- _Excerpted passage_:
FAIRFIELD — The police department hopes to install 18 additional cameras equipped with artificial intelligence in the town’s schools to respond to potential security threats.
The department requested nearly $108,000 from the town’s COVID-19 relief funds to bring the total AI surveillance cameras at Fairfield schools to 30, Police Cheif Robert Kalamaras told the Representative Town Meeting this week.
He said police have already installed 12 of the “off-site” cameras for early detection surveillance that can identify vehicles and some physical characteristics of suspects and ping officers’ cell phones in the case of an alert within 10 seconds.
Kalamaras said the technology can identify vehicles without license plate information, decipher between models like convertibles and pickup trucks and identify features like clothing accessories in a way that can narrow the department’s “search filters” when officers are trying to locate a suspect.
He added that the cameras come with a roughly $6,000 annual maintenance cost, and he has consulted with Superintendent Michael Testani about how the department operates the cameras around school sites.
“We kind of dipped our toe in the pool for a little bit just to get a couple of cameras, implement them and see how effective they would be in the town of Fairfield, and they have been extremely effective to the extent that we would want to augment our system,” Kalamaras said.
Kalamaras said surrounding municipalities, including Bridgeport, Westport, Norwalk and Stamford, have already implemented the AI surveillance cameras around schools. He said the system operating the cameras are connected to Bridgeport’s Fusion Center, which tracks police surveillance cameras across the city.
Dr. Hannah Gale, a District 6 RTM member, said the cameras seem “more like a euphemism” for a legitimate security measure against a safety threat like a school shooting, instead serving a narrower purpose of tracking down a suspect.
Kalamaras said domestic incidents tend to be the most common cases that police investigate around schools, and the cameras can deliver information about potential suspects who arrive. He said the cameras can also help the department solve other crimes within their vicinity, pointing to a recent fatal hit and run involving a motorcycle in which officers were able to arrest the suspect within an hour because of the camera technology that identified his vehicle.
Gale also raised concerns that this could lead down a path of too many security cameras being installed and infringing on people’s lives.
“Where is this line?” she asked. “Because we’re talking about adding all of these cameras, as you said on top of the state cameras. They want to put ticket cameras in. Before you know it, we’re going to be living in a prison.”
Kalamaras said the state already uses the same cameras at traffic intersections in the area.
Karen McCormack, a District 2 representative, pressed Kalamaras on the department’s work to double down on firm security measures that can prevent a safety threat as major as a school shooting, ranging from extra funding to officers who are stationed outside of schools.
Kalamaras said Fairfield has struck a steady balance in its security levels to maintain school safety, but there is no single “magic button” that would eliminate the looming threat of a criminal incident. He said the department learned effective prevention involves early social intervention based on a symposium the National Threat Assessment Center conducted last year.

[Stored records]

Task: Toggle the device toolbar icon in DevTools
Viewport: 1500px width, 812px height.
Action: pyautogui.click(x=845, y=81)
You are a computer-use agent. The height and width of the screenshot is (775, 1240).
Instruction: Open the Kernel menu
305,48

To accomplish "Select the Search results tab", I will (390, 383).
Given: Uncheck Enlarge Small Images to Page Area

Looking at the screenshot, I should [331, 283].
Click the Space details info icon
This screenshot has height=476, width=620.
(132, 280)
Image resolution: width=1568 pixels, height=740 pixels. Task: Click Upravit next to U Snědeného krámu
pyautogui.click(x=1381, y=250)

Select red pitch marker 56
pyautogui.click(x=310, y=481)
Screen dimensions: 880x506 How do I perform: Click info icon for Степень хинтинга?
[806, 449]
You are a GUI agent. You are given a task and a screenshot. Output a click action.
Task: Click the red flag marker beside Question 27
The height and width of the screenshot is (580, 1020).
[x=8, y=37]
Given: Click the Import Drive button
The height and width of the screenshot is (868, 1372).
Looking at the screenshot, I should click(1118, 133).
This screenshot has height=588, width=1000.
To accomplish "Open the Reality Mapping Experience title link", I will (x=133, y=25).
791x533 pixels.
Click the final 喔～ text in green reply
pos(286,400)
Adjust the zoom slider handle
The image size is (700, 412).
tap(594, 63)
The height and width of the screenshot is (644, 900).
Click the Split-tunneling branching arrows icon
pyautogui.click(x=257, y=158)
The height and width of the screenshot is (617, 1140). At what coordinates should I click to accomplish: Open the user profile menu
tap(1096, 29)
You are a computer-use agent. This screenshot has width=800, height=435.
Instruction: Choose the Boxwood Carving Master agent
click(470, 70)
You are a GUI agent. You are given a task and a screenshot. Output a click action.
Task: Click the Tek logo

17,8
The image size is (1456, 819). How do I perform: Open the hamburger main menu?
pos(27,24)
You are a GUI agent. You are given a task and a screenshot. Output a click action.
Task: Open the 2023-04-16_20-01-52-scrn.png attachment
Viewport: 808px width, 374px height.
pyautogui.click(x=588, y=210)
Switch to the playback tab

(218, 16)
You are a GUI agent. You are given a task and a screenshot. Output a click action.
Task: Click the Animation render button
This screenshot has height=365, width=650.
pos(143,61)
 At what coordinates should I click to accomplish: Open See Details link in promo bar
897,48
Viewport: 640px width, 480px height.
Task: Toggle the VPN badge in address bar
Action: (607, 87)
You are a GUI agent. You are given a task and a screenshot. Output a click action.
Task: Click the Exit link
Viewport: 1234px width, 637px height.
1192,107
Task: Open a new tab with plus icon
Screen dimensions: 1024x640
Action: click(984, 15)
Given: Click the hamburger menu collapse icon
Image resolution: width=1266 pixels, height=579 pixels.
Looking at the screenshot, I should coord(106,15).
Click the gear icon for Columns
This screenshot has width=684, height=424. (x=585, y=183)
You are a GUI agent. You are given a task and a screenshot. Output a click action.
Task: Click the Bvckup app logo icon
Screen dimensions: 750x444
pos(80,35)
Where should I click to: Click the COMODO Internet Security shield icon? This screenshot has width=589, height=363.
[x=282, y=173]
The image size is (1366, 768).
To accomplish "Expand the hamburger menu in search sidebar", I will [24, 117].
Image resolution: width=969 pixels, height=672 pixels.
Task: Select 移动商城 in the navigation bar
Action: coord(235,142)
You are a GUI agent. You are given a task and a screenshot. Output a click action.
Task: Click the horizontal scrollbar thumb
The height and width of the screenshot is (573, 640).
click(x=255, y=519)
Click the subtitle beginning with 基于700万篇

- _Problem to work on_: According to the article on Fairfield's school surveillance cameras, what annual maintenance cost do the cameras come with?

- _Task answer_: Roughly $6,000 a year.